--- SUPPLIED MATERIAL ---
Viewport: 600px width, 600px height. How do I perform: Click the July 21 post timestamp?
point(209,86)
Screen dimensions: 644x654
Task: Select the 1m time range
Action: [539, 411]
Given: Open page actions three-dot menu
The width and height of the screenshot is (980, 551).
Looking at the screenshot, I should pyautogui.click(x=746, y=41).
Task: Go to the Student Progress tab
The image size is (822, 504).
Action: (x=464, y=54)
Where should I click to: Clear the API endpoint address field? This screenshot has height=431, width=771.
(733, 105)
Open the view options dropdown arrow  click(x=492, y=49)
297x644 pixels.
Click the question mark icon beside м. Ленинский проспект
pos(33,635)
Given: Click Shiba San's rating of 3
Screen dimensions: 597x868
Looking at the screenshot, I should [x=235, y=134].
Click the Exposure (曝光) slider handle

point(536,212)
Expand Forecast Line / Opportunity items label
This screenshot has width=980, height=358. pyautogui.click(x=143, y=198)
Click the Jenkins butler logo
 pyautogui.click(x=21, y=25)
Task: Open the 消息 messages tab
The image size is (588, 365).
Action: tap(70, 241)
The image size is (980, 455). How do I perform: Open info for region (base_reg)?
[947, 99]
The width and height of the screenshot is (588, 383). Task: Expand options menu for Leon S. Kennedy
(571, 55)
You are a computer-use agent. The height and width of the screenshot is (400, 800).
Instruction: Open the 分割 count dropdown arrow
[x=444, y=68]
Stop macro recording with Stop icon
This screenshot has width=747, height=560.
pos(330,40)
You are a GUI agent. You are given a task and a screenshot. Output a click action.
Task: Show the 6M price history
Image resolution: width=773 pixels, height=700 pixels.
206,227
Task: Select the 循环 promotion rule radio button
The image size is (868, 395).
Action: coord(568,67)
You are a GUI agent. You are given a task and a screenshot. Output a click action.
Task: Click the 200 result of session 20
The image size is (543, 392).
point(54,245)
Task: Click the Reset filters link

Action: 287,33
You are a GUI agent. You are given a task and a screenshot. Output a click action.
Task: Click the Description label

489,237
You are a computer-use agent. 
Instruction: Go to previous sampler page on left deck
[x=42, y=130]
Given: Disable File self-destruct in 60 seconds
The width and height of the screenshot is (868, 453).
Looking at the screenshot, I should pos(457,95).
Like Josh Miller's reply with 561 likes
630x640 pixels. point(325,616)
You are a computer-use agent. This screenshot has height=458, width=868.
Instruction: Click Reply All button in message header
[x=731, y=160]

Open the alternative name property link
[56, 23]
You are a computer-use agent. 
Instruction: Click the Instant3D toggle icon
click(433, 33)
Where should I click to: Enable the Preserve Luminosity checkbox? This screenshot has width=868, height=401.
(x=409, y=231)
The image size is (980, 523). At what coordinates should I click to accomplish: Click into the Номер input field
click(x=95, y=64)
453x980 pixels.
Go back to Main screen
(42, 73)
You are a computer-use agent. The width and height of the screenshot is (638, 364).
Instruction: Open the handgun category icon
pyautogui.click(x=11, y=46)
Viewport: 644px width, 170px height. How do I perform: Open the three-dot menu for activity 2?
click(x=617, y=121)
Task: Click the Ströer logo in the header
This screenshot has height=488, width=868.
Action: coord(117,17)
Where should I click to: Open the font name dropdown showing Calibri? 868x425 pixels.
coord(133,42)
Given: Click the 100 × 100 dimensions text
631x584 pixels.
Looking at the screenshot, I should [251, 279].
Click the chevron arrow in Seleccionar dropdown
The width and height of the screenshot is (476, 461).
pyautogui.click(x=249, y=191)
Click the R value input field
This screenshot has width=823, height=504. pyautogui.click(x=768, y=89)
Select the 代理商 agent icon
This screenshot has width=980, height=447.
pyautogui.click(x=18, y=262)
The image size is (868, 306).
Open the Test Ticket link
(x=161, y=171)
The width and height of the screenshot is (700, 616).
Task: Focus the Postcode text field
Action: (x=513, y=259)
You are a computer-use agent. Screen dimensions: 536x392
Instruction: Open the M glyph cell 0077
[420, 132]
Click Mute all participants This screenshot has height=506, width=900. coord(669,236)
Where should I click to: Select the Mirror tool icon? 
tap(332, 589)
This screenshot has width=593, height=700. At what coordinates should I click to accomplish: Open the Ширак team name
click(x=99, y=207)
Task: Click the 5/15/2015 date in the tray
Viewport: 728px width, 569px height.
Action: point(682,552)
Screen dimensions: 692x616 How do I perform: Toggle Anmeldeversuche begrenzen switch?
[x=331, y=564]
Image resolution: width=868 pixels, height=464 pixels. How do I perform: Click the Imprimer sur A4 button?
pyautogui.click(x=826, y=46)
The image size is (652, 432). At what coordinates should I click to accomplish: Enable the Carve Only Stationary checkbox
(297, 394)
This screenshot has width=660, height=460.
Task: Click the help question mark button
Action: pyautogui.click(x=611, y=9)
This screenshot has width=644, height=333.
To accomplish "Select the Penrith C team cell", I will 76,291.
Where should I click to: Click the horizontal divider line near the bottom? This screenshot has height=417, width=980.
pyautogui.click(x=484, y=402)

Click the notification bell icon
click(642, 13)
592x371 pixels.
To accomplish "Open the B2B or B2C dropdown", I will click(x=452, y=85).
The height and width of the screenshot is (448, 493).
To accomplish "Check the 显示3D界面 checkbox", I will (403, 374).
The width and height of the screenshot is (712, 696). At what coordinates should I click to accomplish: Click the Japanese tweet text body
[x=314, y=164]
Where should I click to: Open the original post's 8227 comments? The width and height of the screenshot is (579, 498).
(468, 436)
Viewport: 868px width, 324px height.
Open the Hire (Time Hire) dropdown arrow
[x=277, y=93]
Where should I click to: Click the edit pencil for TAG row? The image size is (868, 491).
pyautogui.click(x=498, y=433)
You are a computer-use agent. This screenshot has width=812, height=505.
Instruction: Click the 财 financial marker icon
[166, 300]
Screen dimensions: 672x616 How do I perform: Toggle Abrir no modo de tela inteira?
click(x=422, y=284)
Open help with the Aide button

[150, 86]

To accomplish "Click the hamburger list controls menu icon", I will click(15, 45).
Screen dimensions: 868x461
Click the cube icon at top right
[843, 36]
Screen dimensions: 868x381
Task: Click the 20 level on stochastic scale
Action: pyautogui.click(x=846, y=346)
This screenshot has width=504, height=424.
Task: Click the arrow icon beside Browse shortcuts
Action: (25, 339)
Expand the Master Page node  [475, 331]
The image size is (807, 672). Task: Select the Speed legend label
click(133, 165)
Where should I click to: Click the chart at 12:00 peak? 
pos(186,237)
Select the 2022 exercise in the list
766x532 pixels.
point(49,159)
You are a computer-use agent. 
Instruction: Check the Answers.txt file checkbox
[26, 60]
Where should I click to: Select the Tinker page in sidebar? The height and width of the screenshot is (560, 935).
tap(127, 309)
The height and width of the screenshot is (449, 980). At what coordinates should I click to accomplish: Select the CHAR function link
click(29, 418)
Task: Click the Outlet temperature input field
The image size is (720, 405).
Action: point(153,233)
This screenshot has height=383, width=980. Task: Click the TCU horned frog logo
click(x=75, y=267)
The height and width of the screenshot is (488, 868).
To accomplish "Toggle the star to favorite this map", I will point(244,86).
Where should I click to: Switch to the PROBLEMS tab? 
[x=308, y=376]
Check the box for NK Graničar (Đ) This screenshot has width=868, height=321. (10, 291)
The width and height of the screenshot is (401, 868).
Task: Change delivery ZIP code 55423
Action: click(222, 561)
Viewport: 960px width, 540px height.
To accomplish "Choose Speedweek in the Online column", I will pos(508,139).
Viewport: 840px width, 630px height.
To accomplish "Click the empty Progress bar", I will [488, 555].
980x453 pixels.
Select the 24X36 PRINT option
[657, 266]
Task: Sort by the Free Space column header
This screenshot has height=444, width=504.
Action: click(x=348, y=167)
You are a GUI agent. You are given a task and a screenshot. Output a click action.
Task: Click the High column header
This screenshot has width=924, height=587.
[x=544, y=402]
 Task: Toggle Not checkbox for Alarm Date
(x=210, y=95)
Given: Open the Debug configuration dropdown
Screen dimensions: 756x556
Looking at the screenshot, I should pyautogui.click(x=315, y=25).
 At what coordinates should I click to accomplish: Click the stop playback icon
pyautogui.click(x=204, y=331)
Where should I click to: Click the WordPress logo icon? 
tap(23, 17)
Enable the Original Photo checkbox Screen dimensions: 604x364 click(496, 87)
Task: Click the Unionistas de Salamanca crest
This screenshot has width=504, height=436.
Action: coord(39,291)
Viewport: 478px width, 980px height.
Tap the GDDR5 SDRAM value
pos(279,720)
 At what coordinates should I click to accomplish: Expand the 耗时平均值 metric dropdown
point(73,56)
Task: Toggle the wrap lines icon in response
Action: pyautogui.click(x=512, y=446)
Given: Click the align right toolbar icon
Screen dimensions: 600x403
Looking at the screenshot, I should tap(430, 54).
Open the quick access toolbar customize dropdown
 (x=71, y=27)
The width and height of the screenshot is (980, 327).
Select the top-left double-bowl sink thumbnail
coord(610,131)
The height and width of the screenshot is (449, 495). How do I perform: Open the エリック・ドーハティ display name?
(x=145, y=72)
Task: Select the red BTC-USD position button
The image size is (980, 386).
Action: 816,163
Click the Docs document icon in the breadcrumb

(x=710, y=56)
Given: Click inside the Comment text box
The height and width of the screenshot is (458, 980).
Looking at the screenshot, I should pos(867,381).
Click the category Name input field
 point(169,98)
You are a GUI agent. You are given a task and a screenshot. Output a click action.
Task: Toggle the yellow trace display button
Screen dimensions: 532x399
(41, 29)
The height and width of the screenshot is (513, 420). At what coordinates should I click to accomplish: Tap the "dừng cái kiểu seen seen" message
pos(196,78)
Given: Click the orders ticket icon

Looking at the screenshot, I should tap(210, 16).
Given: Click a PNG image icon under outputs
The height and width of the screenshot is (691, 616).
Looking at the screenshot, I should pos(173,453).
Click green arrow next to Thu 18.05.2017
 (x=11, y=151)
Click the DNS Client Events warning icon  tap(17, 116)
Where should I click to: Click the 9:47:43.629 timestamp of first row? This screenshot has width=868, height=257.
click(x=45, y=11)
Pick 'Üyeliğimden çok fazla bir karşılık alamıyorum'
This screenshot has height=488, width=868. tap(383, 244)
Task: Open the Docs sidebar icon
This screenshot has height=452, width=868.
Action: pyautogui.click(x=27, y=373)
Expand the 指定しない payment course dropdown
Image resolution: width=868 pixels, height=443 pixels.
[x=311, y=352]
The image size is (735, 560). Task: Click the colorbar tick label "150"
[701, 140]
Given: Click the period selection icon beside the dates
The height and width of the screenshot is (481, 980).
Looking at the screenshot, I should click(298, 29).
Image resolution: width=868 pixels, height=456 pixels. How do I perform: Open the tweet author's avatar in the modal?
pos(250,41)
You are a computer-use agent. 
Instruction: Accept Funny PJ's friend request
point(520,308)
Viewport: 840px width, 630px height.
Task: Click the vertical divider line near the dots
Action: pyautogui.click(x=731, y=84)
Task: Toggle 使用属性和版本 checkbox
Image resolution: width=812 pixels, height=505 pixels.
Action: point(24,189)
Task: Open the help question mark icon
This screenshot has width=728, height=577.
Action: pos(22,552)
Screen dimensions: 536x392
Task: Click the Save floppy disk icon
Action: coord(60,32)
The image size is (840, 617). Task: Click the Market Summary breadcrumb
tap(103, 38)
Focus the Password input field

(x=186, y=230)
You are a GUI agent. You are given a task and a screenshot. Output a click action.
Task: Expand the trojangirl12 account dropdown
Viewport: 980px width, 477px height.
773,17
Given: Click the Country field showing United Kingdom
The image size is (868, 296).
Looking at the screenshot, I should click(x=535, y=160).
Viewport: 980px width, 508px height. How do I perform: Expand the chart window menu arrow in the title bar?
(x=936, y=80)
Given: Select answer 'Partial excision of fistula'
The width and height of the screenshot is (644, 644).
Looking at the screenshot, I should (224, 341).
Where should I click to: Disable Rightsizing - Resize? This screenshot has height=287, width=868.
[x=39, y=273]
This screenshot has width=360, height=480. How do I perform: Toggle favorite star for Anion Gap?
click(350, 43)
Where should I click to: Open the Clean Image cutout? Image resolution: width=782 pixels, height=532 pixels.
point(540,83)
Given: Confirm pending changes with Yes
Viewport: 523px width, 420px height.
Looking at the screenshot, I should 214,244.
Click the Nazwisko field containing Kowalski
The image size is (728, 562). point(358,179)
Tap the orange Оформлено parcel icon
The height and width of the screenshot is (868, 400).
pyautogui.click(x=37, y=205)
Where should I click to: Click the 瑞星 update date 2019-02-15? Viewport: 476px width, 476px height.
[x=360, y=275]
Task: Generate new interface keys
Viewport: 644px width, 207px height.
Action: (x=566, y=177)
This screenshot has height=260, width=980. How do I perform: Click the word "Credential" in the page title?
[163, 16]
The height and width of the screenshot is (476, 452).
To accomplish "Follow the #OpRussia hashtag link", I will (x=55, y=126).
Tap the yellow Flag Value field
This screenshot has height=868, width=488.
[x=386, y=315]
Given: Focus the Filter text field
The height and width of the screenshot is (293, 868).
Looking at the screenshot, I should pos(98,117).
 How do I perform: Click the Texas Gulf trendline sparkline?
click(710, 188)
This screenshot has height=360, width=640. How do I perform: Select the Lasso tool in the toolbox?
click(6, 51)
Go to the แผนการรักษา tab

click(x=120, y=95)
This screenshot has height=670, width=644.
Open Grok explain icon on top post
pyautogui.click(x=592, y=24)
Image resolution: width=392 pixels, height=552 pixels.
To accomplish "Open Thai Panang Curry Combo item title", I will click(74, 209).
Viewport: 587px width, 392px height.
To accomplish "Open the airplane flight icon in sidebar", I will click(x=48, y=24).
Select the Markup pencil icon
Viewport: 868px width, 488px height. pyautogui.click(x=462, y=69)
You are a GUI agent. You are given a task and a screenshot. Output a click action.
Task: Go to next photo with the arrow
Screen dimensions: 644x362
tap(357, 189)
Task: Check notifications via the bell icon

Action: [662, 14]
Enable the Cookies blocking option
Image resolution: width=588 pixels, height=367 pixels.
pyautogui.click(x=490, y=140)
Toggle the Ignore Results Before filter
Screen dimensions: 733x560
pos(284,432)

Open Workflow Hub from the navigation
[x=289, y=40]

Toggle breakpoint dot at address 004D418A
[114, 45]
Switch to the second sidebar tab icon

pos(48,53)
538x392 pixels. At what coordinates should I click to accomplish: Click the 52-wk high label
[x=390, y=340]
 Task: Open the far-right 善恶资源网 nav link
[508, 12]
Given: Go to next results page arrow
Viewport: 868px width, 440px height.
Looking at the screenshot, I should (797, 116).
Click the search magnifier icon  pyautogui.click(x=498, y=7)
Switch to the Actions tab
---
#### [PROBLEM]
Return a copy of each line of the material that holds the word "Progress".

#### [OUTPUT FOR THIS TASK]
Task: Go to the Student Progress tab
To accomplish "Click the empty Progress bar", I will [488, 555].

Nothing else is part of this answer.